It is with great sadness that I’m writing to tell you of the sudden and unexpected passing on Monday of Bill Robbins, our support group founder. Those of us who saw Bill at last Saturday’s support group meeting were happy to see him looking so well and it’s hard to believe he’s gone. We will miss him so much.
We will gather to celebrate Bill’s life
on Saturday, May 31 at 1:30 PM
Location: 3rd floor bistro at the Sunrise at Fair Oaks, 3750 Joseph Siewick Drive, Fairfax
No RSVP needed and casual dress is fine.
Also, in lieu of flowers the family has suggested a donation to Parkinson’s in Bill’s name.
Donna and Bill M. have kindly sent me their remembrances of Bill, and Donna also sent an article from a PFNCA newsletter when Bill was named Volunteer of the Year in 2006. Please keep reading . . .
How do I put down in words how all of us feel about the sudden passing of Bill Robbins?
Our first thoughts are with Bill’s family. When you write about someone in a eulogy, you try to use words that give meaning to their life. That’s easy to do with Bill, because he spent so much of his time showing us exactly what it means to live a life of purpose. Bill not only founded our Fair Oaks Support Group, but he stayed with it, offering his advice, his experience, and his great, martini-dry sense of humor. When he stepped down as leader for health reasons, he could have exited the stage. But Bill stayed active. He kept at it, giving his advice and encouragement to all of us who needed help in how to live with Parkinson’s.
Bill Robbins had an important message for us to learn. His message was this: I spent a lot of time with Bill at last Saturdays’ support meeting. As usual, he was armed and ready to talk about the game of baseball. He could rattle off statistics, tell you who was injured, anything you needed to know about the game. But what he was really trying to tell me was that there is more to life than our Parkinson’s.
That was Bill Robbins’ message, his gift to us. Our lives, whether it’s baseball or whatever, are infinitely greater and much more powerful than Parkinson’s will ever be.

**Exercise details:** In the memorial notice above, where will the gathering to celebrate Bill Robbins's life be held?

**Listed entries:**

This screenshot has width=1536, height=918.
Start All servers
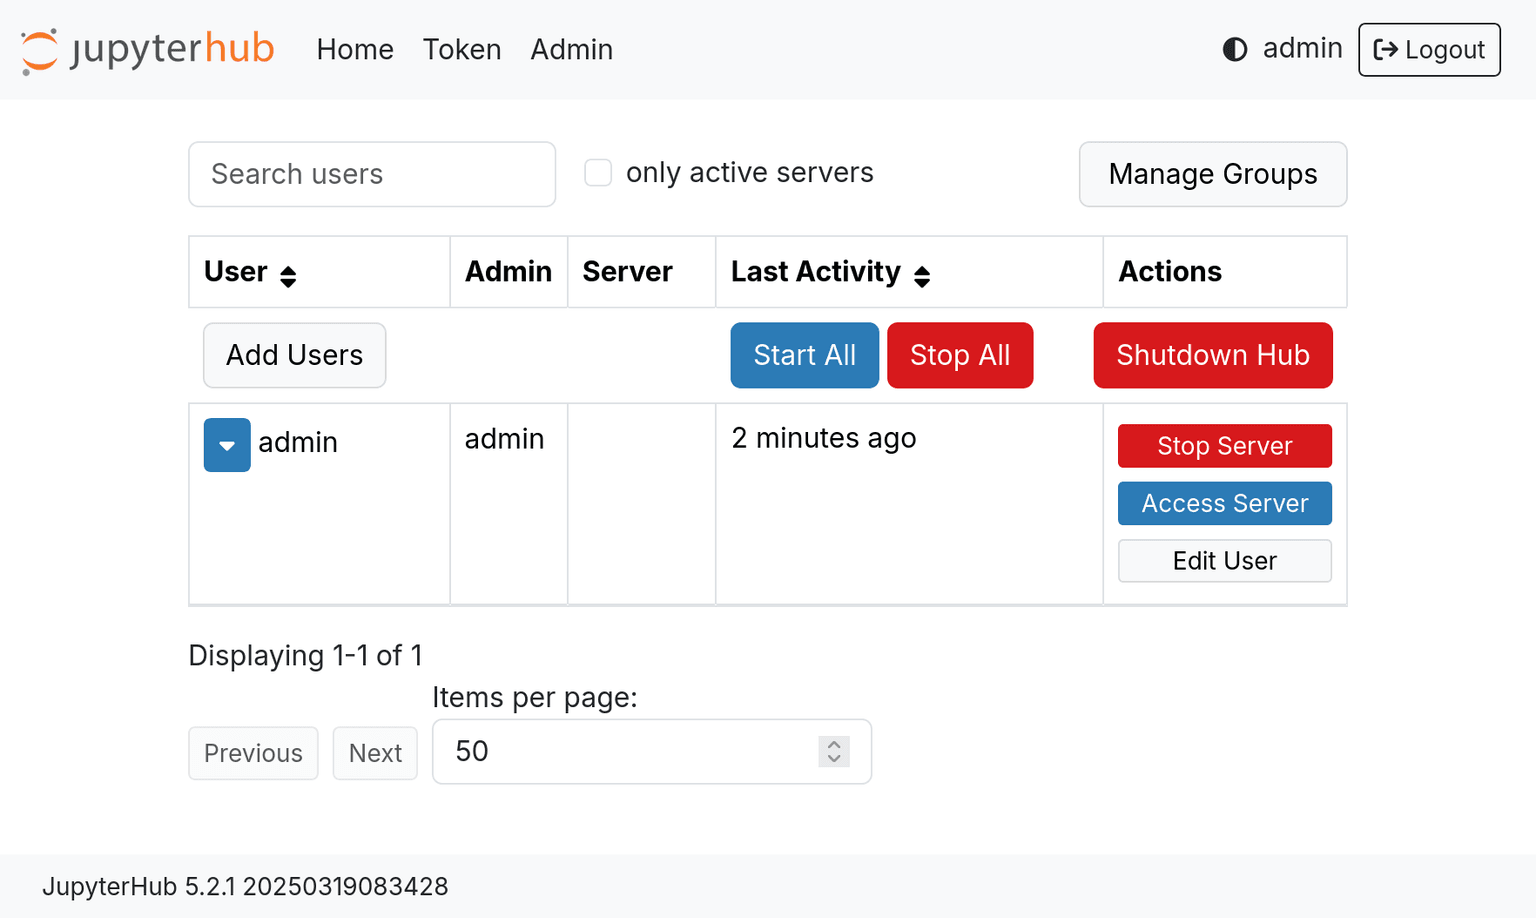[805, 355]
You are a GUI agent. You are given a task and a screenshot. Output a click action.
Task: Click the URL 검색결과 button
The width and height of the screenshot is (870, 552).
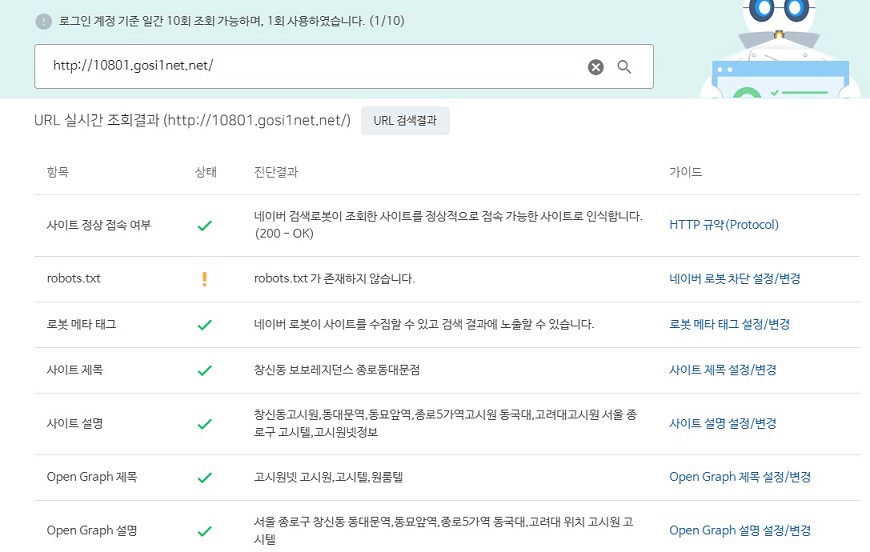(405, 121)
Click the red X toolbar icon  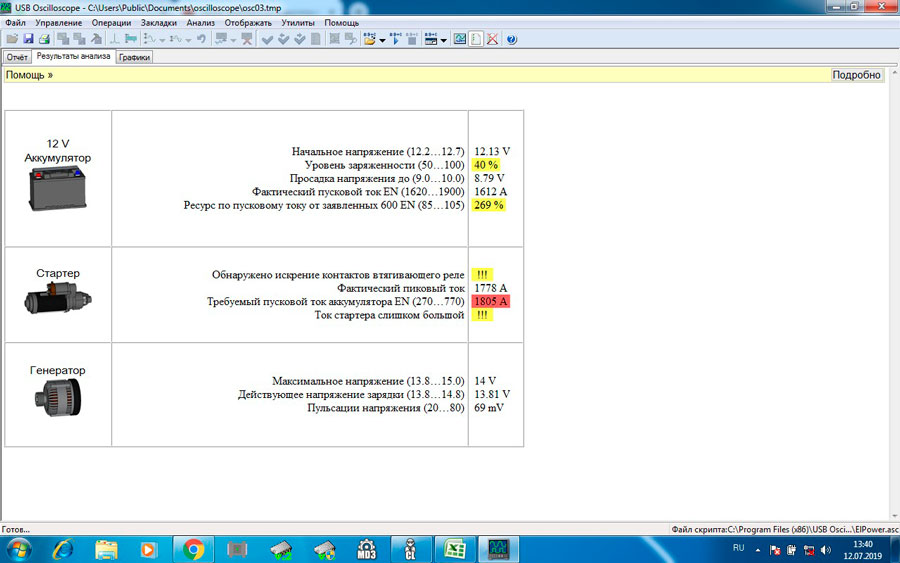pyautogui.click(x=492, y=39)
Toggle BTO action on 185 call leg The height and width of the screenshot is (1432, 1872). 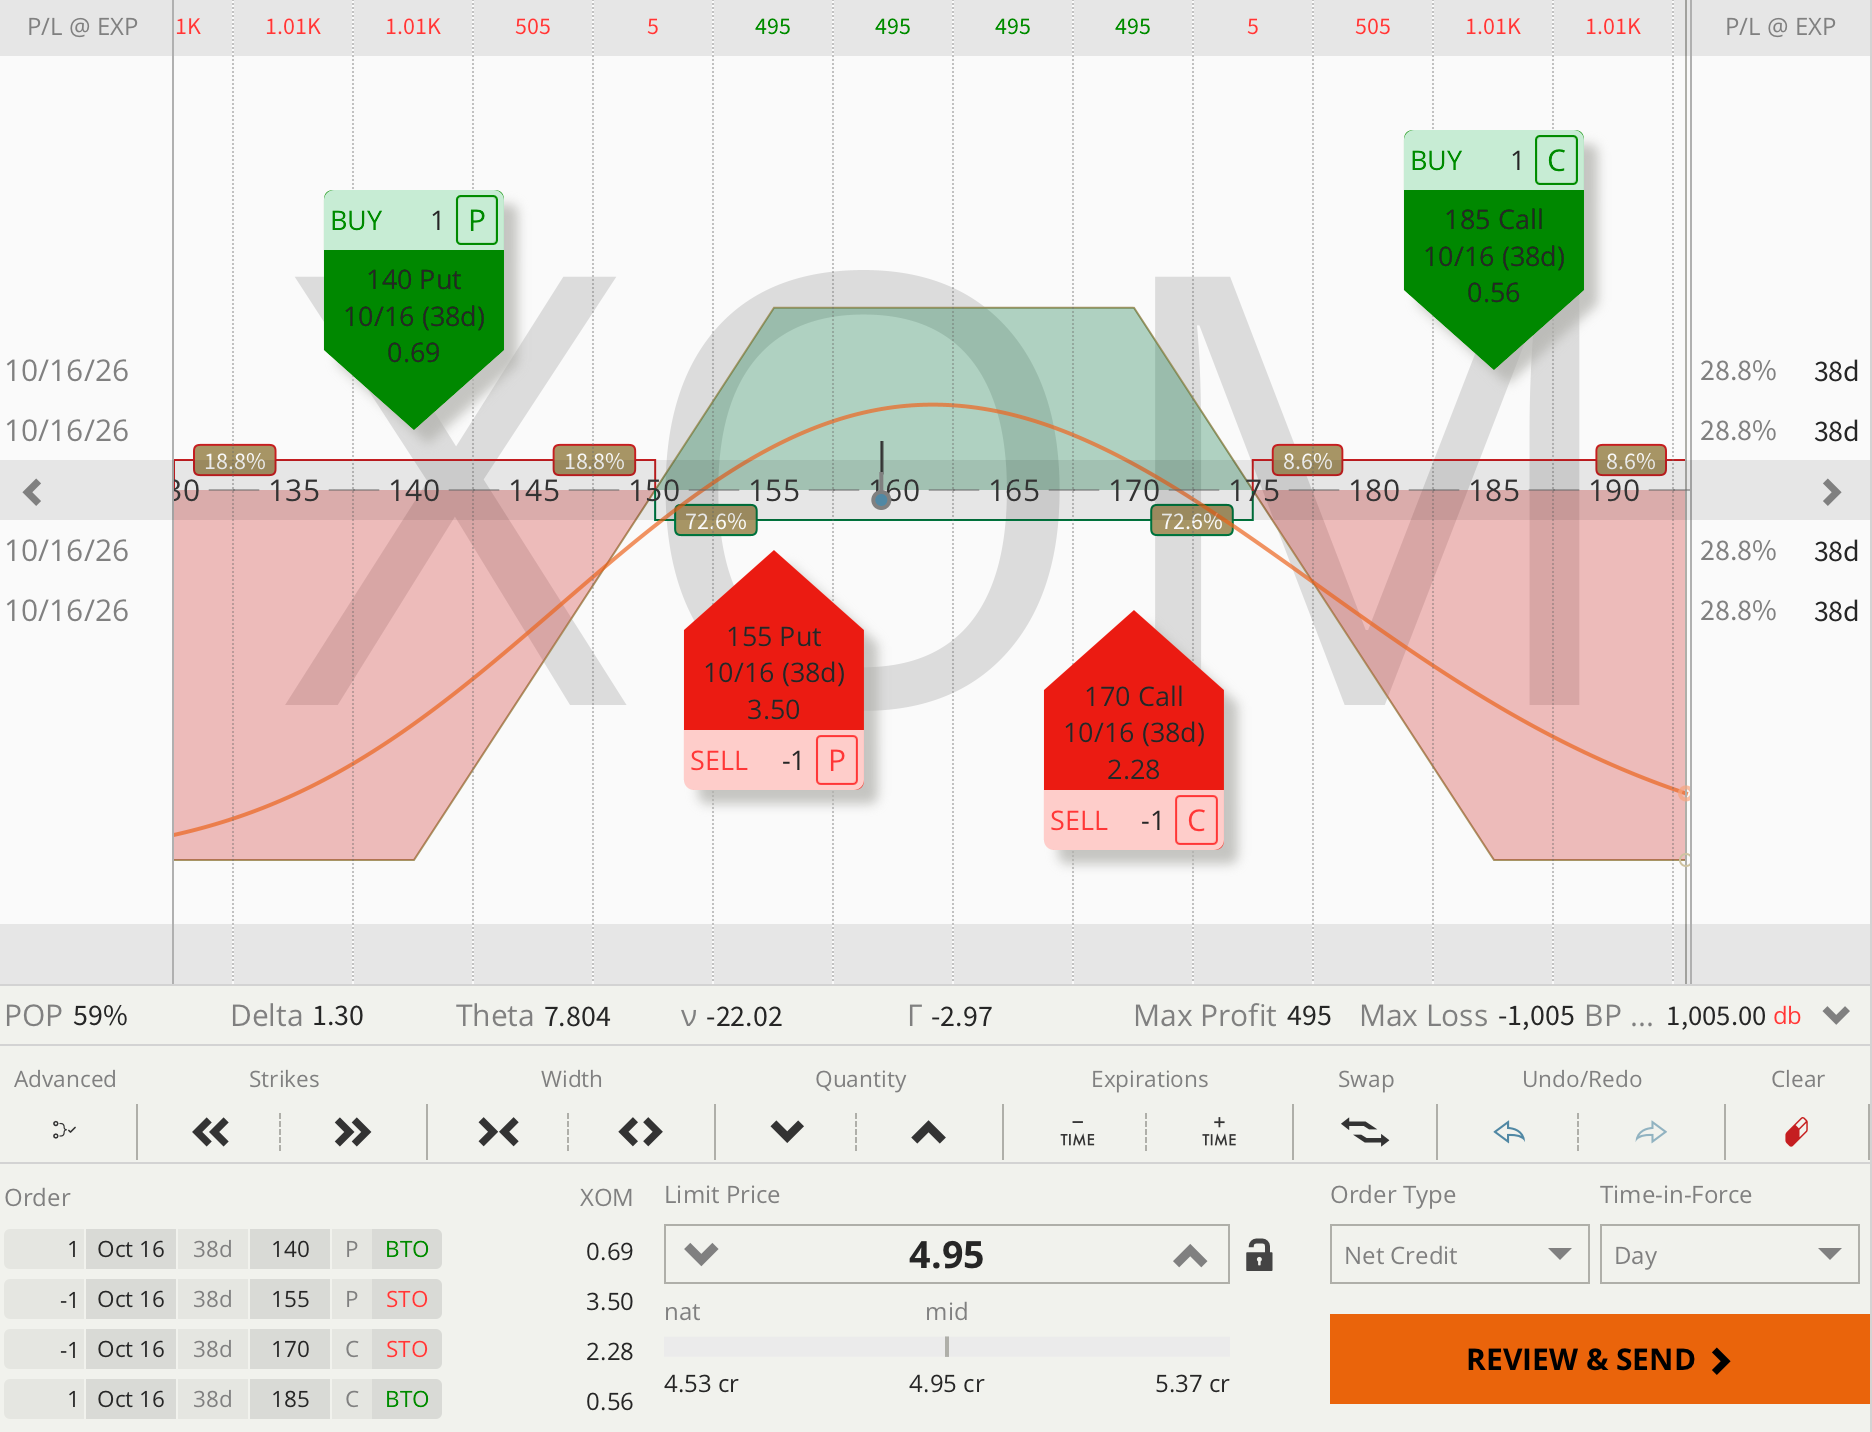407,1399
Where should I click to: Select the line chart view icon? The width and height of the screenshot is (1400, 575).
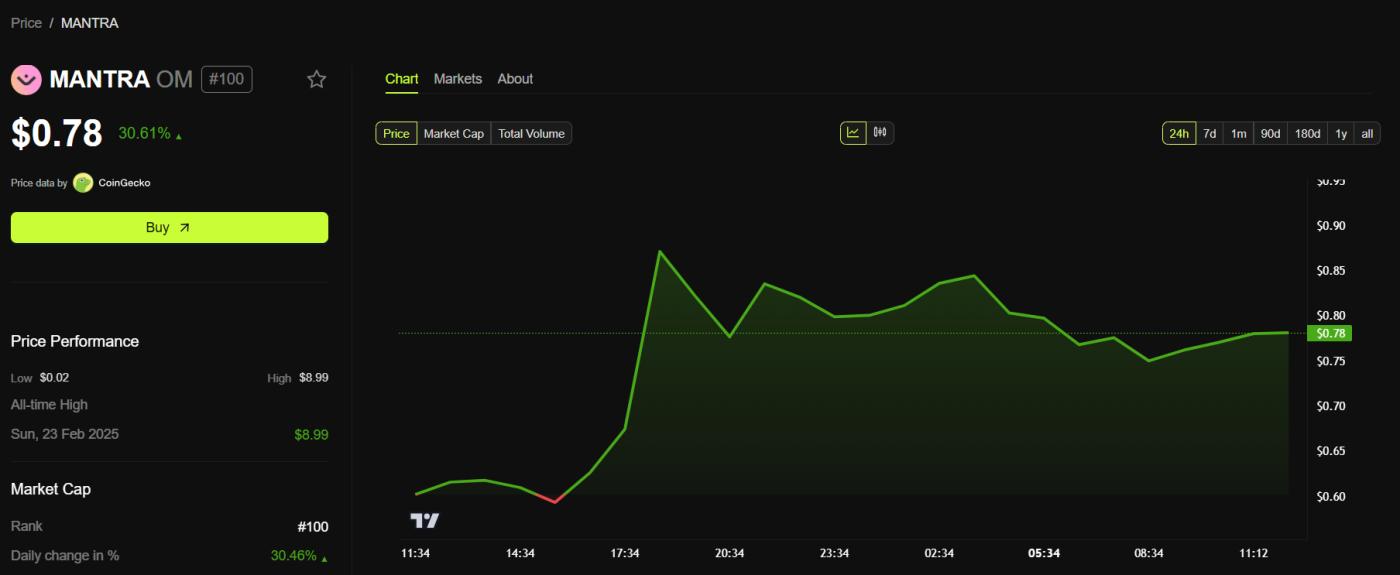pos(853,133)
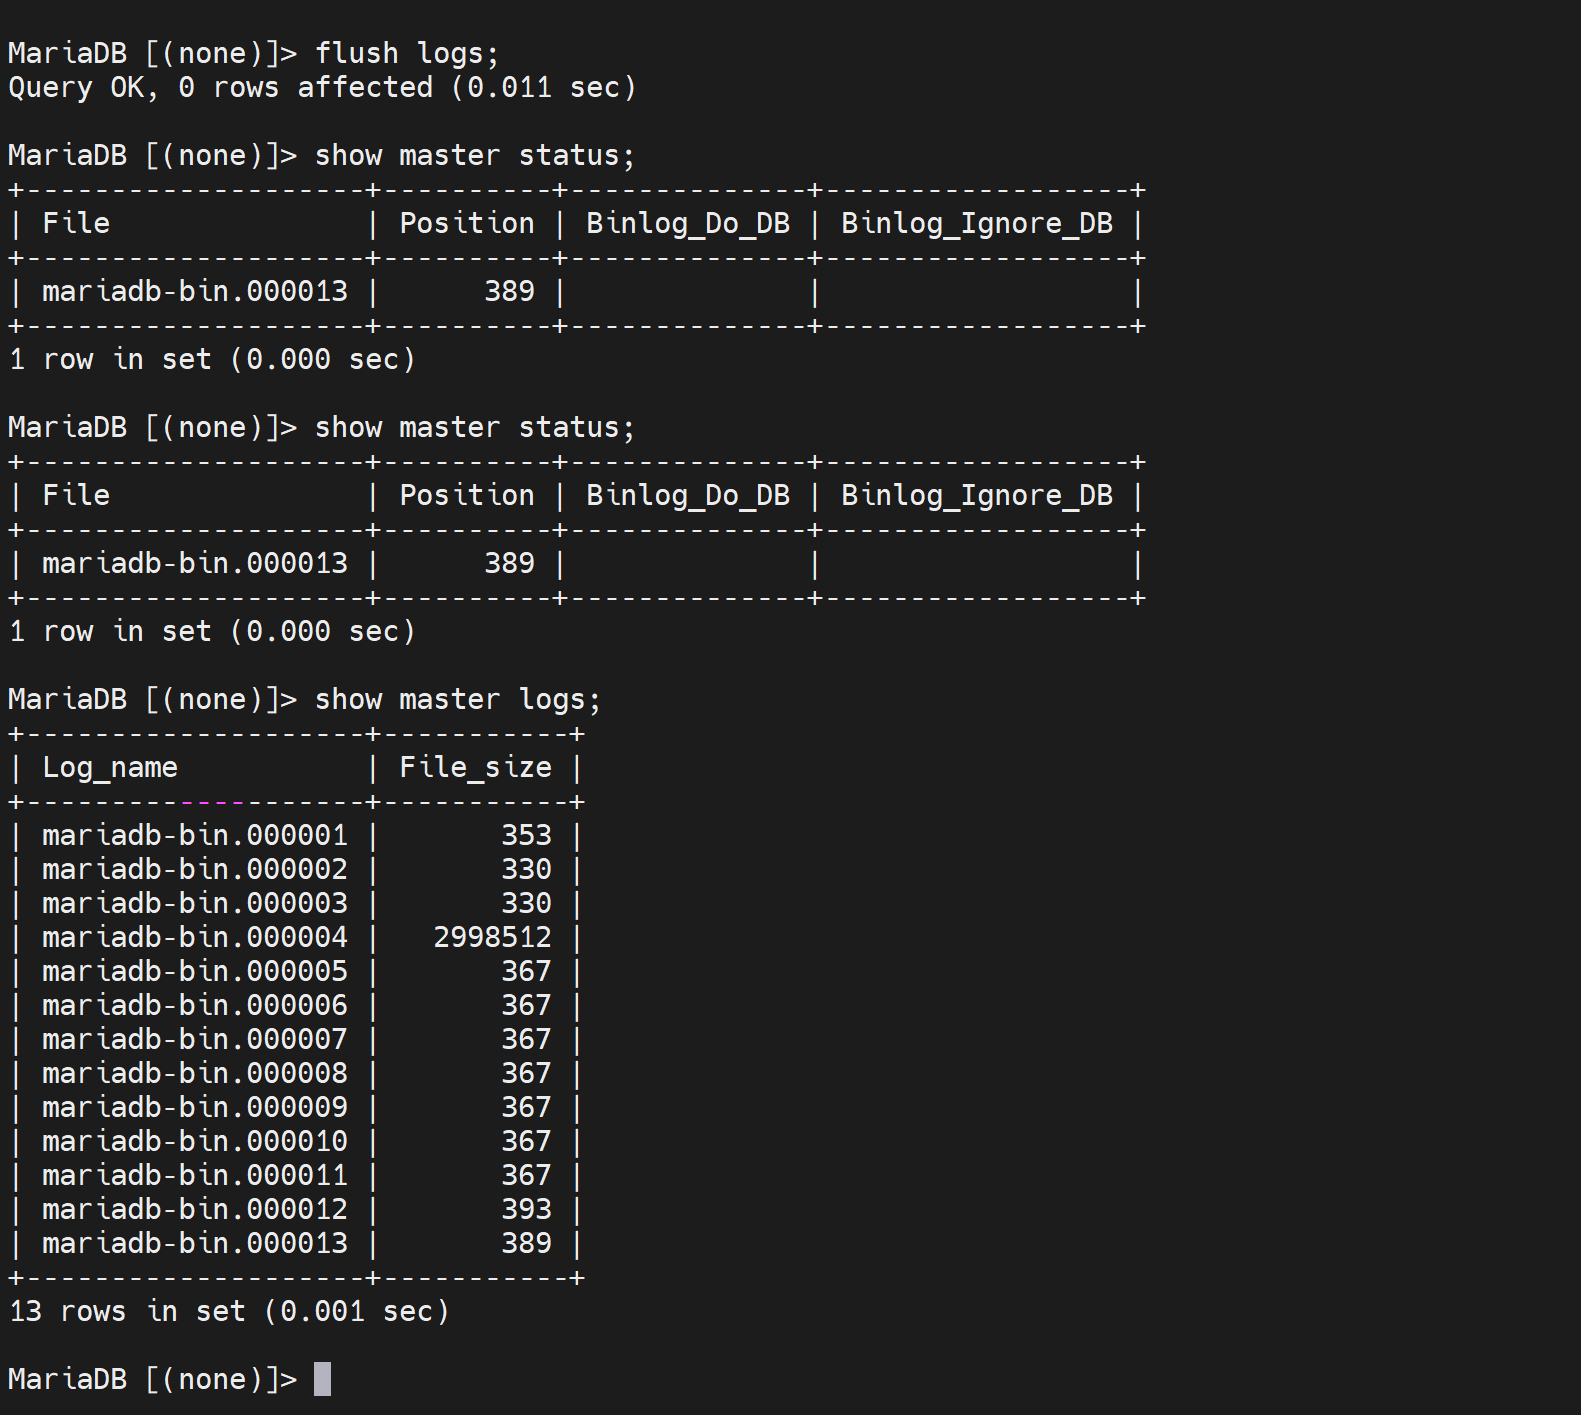
Task: Select the mariadb-bin.000009 log entry
Action: pos(194,1107)
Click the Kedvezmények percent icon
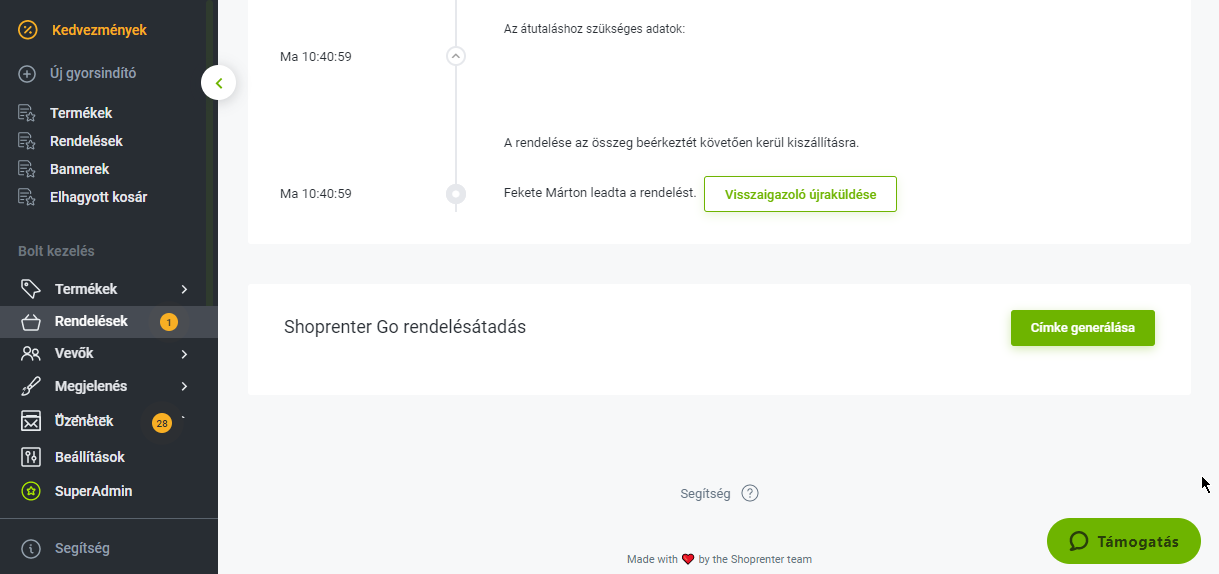Viewport: 1219px width, 574px height. [x=28, y=30]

**Response:** The 3rd floor bistro at the Sunrise at Fair Oaks, 3750 Joseph Siewick Drive, Fairfax.